→ Exercise instructions:
Locate the string "agent" in the listing below. Copy every line where it is found.

→ Records supplied:
__________________________________________________
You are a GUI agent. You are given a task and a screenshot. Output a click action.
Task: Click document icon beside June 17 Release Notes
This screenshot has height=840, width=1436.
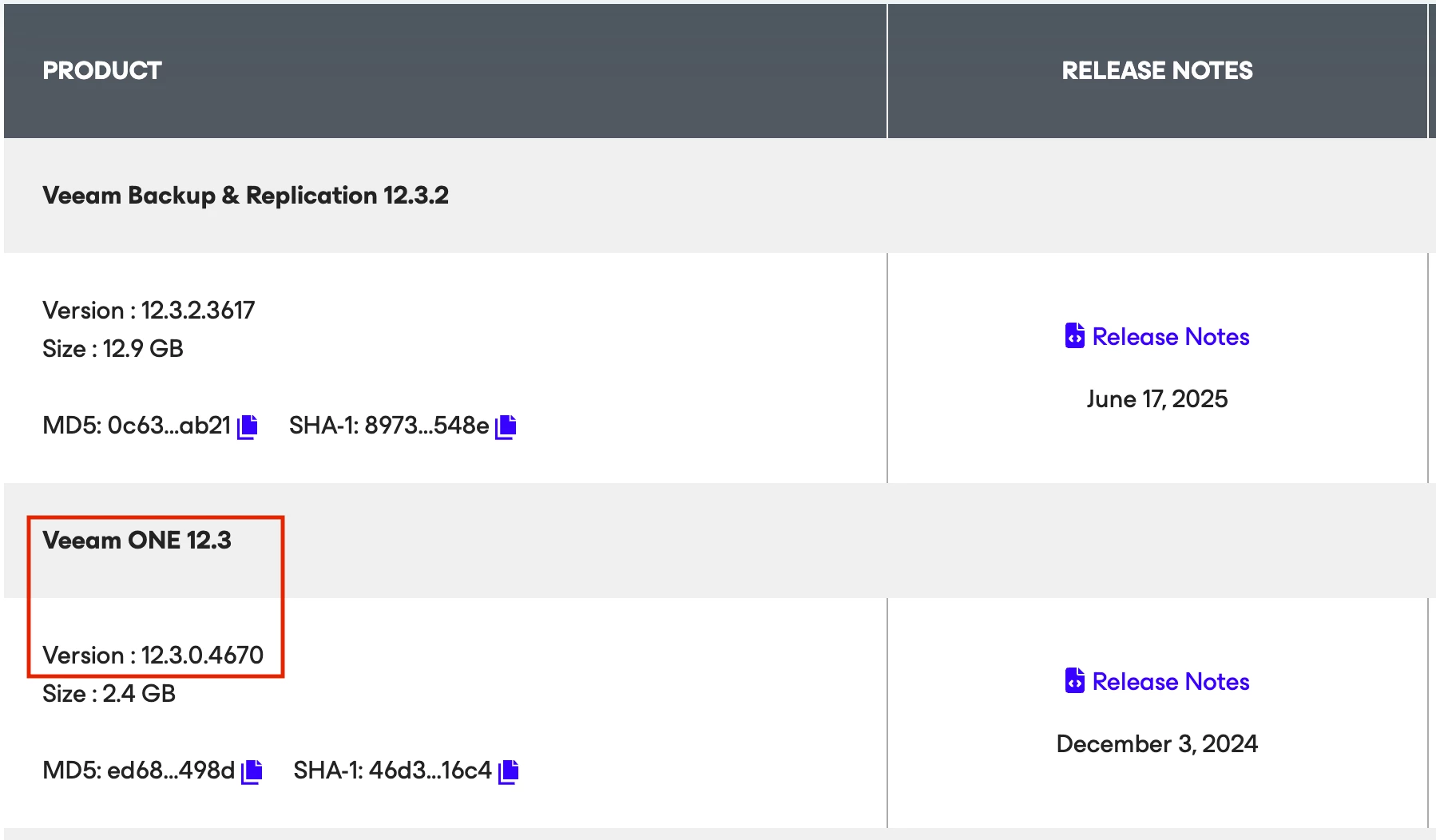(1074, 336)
__________________________________________________
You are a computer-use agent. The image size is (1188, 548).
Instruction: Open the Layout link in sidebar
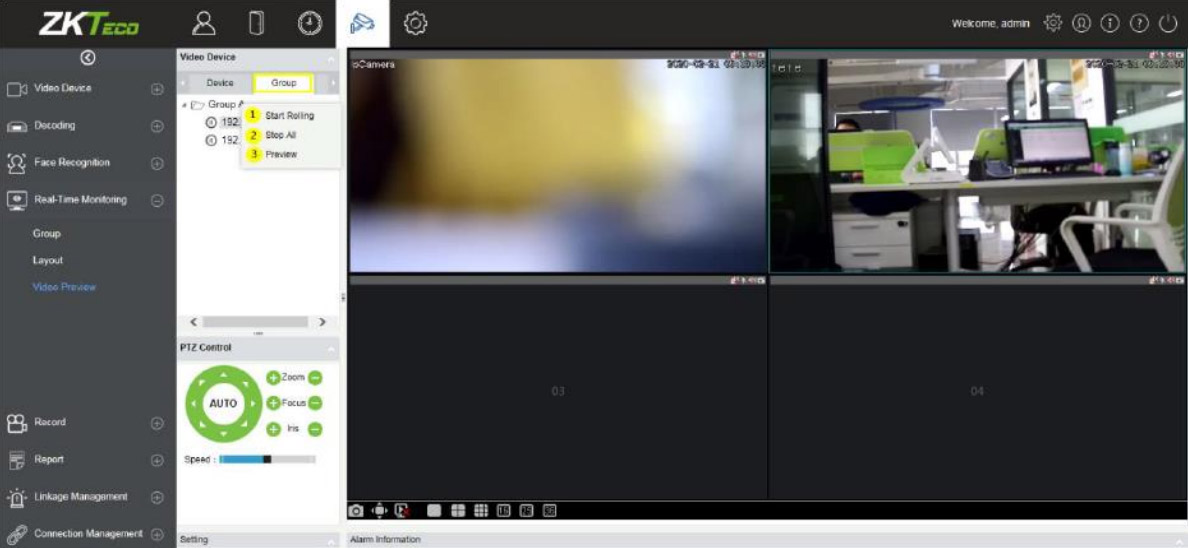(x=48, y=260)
__________________________________________________
→ Solution to this exercise:
You are a GUI agent. You are given a task and a screenshot. Output a click action.
You are a computer-use agent. The image size is (1188, 548).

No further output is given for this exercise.